I am consuming a CSV file and want to convert it into a JSON format as followed:
"properties":
{
"date": "2015-09-26T16:33:53",
"origin": "UK",
"status": "SUCCESS"
},
"geometry":
{
"type": "Point",
"coordinates":
[
latitude,
longitude
]
}
I was wondering if longstash had this capability where it can convert the file from a flat format such as a CSV into a GEOJSON format. My logstash config is below, I was hoping I can pass some sort of template to tell it convert the format into the above and then write this out to Elasticsearch. Any advise recommendations would be appreciated.

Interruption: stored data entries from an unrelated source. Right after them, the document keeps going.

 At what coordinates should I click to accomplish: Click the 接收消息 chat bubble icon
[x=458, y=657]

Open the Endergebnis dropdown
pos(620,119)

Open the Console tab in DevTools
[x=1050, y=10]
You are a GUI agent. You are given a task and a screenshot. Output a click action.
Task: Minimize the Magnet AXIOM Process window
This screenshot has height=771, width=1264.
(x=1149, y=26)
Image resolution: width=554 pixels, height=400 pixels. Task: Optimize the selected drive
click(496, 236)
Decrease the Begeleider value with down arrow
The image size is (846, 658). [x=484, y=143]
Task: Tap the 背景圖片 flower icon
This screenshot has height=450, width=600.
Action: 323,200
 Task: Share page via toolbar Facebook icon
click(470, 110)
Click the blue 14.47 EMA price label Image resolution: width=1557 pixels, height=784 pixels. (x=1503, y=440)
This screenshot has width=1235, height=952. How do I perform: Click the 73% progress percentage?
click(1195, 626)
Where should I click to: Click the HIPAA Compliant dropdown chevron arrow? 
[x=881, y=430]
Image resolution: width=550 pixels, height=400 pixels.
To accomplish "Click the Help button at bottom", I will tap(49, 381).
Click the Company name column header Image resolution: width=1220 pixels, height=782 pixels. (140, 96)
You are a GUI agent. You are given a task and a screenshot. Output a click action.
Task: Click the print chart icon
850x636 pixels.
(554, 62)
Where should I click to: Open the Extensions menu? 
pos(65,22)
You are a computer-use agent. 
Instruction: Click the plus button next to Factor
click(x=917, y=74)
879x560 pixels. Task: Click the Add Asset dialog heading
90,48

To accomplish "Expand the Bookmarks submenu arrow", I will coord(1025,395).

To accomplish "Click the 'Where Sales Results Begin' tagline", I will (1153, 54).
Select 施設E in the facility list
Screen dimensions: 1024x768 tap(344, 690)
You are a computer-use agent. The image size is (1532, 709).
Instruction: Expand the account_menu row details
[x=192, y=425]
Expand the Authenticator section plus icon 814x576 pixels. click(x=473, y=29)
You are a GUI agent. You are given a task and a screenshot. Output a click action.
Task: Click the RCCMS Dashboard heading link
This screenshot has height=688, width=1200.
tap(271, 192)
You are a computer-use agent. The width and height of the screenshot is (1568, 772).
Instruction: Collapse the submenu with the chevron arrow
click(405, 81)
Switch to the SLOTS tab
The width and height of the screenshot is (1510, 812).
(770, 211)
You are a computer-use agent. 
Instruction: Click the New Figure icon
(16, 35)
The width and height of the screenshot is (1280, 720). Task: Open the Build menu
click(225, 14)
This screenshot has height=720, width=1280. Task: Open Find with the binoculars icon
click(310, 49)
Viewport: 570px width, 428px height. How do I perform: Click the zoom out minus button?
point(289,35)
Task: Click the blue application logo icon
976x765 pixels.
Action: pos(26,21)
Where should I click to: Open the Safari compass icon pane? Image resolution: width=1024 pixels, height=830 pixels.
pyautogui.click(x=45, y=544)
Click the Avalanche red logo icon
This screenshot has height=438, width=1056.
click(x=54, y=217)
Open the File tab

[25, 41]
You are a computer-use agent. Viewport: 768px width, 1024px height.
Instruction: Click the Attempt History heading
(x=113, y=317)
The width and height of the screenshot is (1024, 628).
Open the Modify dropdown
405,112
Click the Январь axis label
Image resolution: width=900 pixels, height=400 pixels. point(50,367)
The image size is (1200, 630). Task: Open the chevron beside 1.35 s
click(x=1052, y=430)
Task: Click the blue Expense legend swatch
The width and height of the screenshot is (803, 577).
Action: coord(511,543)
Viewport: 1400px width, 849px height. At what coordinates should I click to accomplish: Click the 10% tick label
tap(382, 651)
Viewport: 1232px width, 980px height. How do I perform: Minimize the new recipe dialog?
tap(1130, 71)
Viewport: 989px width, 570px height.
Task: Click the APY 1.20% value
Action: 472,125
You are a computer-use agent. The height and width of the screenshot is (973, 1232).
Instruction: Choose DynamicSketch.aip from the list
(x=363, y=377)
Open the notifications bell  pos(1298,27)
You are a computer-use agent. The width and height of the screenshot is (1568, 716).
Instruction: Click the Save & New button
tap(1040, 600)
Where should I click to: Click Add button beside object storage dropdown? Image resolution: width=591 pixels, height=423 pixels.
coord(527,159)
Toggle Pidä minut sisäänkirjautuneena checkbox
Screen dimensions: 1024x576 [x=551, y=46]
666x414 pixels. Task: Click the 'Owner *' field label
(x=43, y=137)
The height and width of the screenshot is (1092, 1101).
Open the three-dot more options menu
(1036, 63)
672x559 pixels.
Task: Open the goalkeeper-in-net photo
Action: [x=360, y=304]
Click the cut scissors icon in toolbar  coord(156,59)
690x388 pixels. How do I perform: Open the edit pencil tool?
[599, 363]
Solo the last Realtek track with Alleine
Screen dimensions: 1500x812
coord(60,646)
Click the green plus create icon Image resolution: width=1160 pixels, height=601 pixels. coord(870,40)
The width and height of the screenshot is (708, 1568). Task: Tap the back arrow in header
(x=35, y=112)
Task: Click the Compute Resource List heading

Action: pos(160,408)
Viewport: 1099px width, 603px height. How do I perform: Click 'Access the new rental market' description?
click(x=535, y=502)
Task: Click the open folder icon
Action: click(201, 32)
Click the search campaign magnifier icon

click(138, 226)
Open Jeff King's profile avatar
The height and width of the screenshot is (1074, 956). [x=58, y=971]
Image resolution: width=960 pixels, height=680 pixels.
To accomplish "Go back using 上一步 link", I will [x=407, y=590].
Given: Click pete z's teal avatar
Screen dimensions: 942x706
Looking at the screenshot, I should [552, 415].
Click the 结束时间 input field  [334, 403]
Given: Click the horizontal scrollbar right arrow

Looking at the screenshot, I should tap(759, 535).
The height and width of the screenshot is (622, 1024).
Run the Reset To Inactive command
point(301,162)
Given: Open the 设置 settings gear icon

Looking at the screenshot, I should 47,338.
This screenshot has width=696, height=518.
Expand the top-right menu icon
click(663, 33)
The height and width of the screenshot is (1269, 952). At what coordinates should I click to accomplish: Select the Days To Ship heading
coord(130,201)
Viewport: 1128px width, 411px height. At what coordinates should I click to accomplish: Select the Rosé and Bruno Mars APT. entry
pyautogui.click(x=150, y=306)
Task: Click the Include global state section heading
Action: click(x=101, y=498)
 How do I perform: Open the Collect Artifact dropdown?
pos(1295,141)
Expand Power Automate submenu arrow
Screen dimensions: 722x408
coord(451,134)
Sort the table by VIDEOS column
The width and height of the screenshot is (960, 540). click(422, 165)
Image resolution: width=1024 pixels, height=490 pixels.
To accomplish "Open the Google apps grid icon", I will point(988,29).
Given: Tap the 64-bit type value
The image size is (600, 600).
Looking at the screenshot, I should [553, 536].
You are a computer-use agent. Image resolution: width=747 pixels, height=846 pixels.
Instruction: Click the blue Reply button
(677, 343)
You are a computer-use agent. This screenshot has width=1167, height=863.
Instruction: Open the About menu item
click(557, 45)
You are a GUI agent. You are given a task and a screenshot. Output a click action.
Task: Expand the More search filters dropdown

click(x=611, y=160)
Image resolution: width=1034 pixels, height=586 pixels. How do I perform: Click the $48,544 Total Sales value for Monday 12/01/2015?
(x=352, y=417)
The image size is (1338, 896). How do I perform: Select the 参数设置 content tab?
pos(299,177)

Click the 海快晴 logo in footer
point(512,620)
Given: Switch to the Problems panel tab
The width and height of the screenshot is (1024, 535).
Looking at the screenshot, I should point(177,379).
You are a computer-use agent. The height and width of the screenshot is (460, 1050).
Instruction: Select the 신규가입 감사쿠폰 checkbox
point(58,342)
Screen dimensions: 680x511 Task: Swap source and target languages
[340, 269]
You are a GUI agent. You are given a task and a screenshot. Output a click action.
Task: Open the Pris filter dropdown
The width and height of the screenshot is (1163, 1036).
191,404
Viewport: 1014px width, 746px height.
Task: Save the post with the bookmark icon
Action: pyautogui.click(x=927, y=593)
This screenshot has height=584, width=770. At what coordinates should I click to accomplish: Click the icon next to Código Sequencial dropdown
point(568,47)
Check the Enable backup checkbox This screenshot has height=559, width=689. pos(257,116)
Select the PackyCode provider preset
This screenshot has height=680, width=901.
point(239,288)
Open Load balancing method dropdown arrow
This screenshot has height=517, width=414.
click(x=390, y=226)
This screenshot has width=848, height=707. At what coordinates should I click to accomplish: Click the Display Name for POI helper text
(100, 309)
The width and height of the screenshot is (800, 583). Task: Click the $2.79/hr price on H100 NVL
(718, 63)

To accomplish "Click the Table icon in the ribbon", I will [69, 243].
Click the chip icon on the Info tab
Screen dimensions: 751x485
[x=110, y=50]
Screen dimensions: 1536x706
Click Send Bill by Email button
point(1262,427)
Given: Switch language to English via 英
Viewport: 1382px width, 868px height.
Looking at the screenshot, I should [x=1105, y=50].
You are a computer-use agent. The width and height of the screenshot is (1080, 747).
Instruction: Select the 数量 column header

Alternatively, I was thinking of creating a small app in Java that did the conversion but was hoping logstash had some sort of capability that did this.
Thanks
Regards
Sam
input {
lumberjack {
# The port to listen on
port => 5000
# The paths to your ssl cert and key
ssl_certificate => "/etc/pki/tls/certs/logstash-forwarder.crt"
ssl_key => "/etc/pki/tls/private/logstash-forwarder.key"
# Set this to whatever you want.
type => "my_data"
}
}
filter {
csv {
columns => [Timestamp,status,latitude,longitude,countryCode,countryName,regionName]
separator => ","
}
date{
match => ["Timestamp", "yyyy-MM-dd HH:mm:ss"]
}
}
output {
elasticsearch {
host => "localhost"
protocol => http
index => my_data
}
}
Have a look at the mutate filter. You can mostly get away with rename operations.
mutate {
rename => {
"Timestamp" => "[properties][date]"
"countryCode" => "[properties][origin]"
"status" => "[properties][status]"
}
}
Oh, and another thing:
columns => [Timestamp,status,latitude,longitude,countryCode,countryName,regionName]
This needs to be:
columns => ["Timestamp", "status", ...]
(It would've been convenient if the csv filter could've created the nested fields you want in the end but I'm not sure that's possible. You can try using the [field][subfield] notation and see what happens.)
Thanks for responding, I could be doing something stupid but get the error below when I add the field type => Feature (snippet code below)
{:timestamp=>"2015-10-08T11:03:58.680000+0100", :message=>"Got error to send bulk of actions: [500] {"error":"IllegalArgumentException[Malformed action/metadata line [1], expected a simple value for field [_type] but found [START_ARRAY]]","status":500}", :level=>:error}
1.) Where you specified in the above response about columns where the content need to be surrounded by quotes, is there a reason for this? As it did work without?
2.) My other mutate where I am adding geometry appears to be incorrect as its failing the configtest, could be that I'm not understanding it properly
mutate {
add_field => [ "geometry" { "co-ordinates" [ "%{latitude} %{longitude}" ] } ]
add_field => {
"type" => "Feature"
}
rename => {
"Timestamp" => "[properties][date]"
}
}
Note: I've placed the mutate code after date in the original code so within the filter.
When you use add_field
for changing the type you actually turn type
into an array with multiple values, which is what Elasticsearch is complaining about.
You can save yourself a lot of trouble by not sending to ES at this point. Use a stdout { codec => rubydebug } }
output until you've verified that the messages look as expected.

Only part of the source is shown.